Since its founding 2,500 years ago in India, Buddhism has become one of the world’s largest religions, spreading across vast geographical areas and branching into numerous sects bound together by common beliefs but characterized by individual traditions and practices.

Reincarnation plays an important role in Buddhist funeral traditions. Buddhists see death as a transition from this life to the next, bringing the soul closer to nirvana, a state of absolute bliss. Death is also an occasion of major religious significance for survivors, serving as a reminder of the Buddha’s teaching on impermanence as well as providing an opportunity to assist the deceased as they travel on to their new existence.

The Ceremony

The Buddhist funeral is simple, solemn and dignified and usually takes place within a week after death. Many take place in a funeral home, not a temple. The body is viewed for only one night, generally the evening before the funeral. At the funeral home, a table will be set up with candles and incense which burn until the body is moved to the cemetery or crematorium.

The family sits at the front of the room in which the casket is placed. Visitors greet the family, offer their condolences, then go to the casket and bow. They may then either stay for a while or leave, according to personal preference. Visitors will often make a financial donation to the family.

The funeral service, typically held the following day, is conducted by a monk. There is almost always an open casket. Guests are expected to bow slightly toward the body as a sign of appreciation for its lessons regarding impermanence.

After the ceremonies are completed, the casket is taken to a burial ground, usually on a hillside for better feng shui. When the casket is buried, the family turns away from the casket to show respect.

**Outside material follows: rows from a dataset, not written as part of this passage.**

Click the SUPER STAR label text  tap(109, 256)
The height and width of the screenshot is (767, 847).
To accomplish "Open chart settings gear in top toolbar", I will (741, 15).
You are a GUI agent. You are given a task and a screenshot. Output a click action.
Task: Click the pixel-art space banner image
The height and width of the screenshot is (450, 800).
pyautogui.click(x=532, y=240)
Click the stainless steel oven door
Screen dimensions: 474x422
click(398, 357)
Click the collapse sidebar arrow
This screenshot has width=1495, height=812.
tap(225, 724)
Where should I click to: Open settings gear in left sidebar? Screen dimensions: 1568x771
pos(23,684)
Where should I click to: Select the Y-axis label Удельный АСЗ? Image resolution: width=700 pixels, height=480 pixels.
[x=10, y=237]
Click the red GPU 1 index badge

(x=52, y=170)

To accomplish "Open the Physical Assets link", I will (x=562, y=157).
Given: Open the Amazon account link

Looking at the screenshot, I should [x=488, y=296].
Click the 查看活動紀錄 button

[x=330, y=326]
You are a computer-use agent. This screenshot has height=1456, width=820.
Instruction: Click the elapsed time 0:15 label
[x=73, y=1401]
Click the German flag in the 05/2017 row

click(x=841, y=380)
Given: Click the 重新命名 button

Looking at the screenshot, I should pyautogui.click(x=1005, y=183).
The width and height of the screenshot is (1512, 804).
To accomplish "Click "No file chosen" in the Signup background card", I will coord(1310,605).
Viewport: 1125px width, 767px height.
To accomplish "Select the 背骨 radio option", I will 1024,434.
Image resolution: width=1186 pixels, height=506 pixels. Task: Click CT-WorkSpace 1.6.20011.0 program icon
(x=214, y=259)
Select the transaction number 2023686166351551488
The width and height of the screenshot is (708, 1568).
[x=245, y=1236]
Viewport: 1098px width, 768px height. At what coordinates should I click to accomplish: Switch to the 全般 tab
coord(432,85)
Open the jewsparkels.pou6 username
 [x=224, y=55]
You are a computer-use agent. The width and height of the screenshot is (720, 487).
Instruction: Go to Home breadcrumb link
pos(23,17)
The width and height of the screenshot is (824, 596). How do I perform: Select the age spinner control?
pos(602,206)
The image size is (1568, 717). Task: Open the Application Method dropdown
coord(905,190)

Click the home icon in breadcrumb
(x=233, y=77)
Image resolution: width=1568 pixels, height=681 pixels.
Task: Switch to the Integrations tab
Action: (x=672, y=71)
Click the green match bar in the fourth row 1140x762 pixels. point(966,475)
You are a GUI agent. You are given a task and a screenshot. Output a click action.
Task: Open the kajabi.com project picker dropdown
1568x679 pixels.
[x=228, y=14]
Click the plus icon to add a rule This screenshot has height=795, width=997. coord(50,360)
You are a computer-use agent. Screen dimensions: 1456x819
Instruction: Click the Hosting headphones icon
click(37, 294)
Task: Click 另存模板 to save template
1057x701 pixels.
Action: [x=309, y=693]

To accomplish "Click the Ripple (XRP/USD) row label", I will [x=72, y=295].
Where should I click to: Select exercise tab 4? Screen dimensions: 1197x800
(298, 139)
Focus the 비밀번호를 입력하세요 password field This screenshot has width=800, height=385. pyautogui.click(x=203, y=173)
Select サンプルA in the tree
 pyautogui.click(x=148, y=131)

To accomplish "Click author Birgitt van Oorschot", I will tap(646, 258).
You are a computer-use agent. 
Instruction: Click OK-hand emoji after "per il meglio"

Depending on their beliefs and preferences, Buddhists may also choose cremation. In some groups it is traditional for the family to witness the cremation.

Etiquette

Guests are not expected to participate in the ceremony, but rather to quietly observe the rituals, standing or sitting as directed. Men and women sit together. No headgear is required, and shoes must only be removed if the ceremony is held in a temple. While white is the color of grieving for the family, friends often wear black.

Friends may call at the home of the deceased’s family after the funeral, but not before. In the Buddhist tradition, flowers or donations may be sent to the family, but gifts of food are considered inappropriate. Guests may also make a donation to a designated charity in the name of the deceased.

For a temple ceremony, men should wear a tie and women a dress or skirt and blouse, clothing suitable for sitting on the floor during meditation.